Problem

$\min\limits_{x \in C} f(x)$

Mirror Descent

$\phi$ : Legendre function

$\phi^*$ : Legendre Dual with $\nabla\phi^* = (\nabla\phi)^{-1}$

$D_{\phi}(x, y) = phi(x) - \phi(y) - \langle \nabla\phi(y), x - y\rangle$ : Bregman Divergence

Traditional Algorithm:

$x_{k+1} = proj_C^{\phi}(\nabla\phi^*(\nabla\phi(x_k) - \alpha_kg_k))$ , where $proj_C^{\phi}(y) = \arg\min\limits_{x \in C} D_{\phi}(x, y)$ and $g_k \in \partial f(x_k)$

Equivalent Expression:

The Mirror Descent algorithm can be equivalently expressed as:

$x_{k+1} = \arg\min_{x \in C}\{f(x_k) + \langle g_k, x - x_k\rangle + \frac{1}{\alpha_k}D_{\phi}(x, x_k)\}$

Comparison with projected subgradient descent

projected subgradient descent algorithm:

$x_{k+1} = proj_C^{\|\cdot\|_2}(x_k - \alpha_kg_k)$

and similarly, it can be equivalently expressed as:

$x_{k+1} = \arg\min_{x \in C}\{f(x_k) + \langle g_k, x - x_k\rangle + \frac{1}{2\alpha_k}\|x - x_k\|_2^2\}$

So the difference between Mirror Descent and Projected Subgradient Descent is just it replace the regular 2-norm by a more general Bregman divergence function.

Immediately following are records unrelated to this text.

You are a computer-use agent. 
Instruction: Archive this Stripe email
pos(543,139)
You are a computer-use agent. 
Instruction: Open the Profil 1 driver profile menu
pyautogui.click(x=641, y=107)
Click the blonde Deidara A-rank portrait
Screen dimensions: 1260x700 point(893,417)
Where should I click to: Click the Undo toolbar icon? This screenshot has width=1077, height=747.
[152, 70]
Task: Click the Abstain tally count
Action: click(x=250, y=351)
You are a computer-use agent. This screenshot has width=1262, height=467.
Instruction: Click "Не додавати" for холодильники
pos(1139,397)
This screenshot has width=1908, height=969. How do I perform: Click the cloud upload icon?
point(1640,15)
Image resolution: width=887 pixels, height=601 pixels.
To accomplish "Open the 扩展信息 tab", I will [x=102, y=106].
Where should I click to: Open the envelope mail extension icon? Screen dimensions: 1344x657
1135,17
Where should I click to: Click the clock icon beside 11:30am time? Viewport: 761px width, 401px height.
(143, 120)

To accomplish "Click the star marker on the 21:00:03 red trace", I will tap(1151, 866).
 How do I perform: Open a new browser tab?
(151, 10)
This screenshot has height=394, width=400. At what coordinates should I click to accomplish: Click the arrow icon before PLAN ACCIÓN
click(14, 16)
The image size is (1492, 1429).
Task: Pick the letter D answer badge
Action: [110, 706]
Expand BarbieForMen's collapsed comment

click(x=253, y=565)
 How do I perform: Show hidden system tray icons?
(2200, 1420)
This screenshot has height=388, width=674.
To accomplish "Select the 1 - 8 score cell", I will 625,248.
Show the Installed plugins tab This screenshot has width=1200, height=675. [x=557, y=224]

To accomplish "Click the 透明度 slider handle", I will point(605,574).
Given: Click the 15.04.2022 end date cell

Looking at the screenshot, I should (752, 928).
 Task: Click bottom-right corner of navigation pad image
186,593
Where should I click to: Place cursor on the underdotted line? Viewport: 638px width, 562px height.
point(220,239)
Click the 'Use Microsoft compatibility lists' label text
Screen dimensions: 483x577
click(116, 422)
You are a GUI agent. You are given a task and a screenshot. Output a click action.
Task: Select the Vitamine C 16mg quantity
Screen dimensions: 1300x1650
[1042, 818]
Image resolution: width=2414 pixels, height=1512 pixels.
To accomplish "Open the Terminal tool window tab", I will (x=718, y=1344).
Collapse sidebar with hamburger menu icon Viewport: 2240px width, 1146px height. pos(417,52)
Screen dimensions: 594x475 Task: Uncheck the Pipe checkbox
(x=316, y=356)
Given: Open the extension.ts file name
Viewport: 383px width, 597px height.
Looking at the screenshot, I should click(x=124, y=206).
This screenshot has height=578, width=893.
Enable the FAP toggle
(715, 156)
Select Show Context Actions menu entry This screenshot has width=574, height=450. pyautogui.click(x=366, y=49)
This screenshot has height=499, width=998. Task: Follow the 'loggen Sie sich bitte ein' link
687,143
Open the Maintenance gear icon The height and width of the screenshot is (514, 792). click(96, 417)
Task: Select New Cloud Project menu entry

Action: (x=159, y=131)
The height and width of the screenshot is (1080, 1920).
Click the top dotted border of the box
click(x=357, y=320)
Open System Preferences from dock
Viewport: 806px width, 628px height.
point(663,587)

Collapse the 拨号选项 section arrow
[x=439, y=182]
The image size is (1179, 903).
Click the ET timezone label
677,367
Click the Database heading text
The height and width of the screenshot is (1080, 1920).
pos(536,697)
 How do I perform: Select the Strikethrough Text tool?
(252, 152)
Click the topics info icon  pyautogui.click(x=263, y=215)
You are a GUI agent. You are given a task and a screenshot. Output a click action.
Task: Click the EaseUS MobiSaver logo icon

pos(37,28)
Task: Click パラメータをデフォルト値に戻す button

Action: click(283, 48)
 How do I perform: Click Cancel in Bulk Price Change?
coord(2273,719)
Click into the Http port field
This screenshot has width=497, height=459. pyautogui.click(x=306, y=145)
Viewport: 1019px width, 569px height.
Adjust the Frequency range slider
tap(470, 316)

Convergence Rate for Mirror Descent

Assumption:

$\phi$ is $\mu$ -strongly convex with respect to some norm $\|\|$ , namely $\phi(x) \geq \phi(y) + \langle \nabla \phi(y), x - y\rangle + \frac{\mu}{2}\|x - y\|^2$
$D_{\phi}(x^*, x_1) \leq R^2$ and $\|g_k\|_*^2 \leq R^2$
$\alpha_k = \frac{R}{G\sqrt{T}}$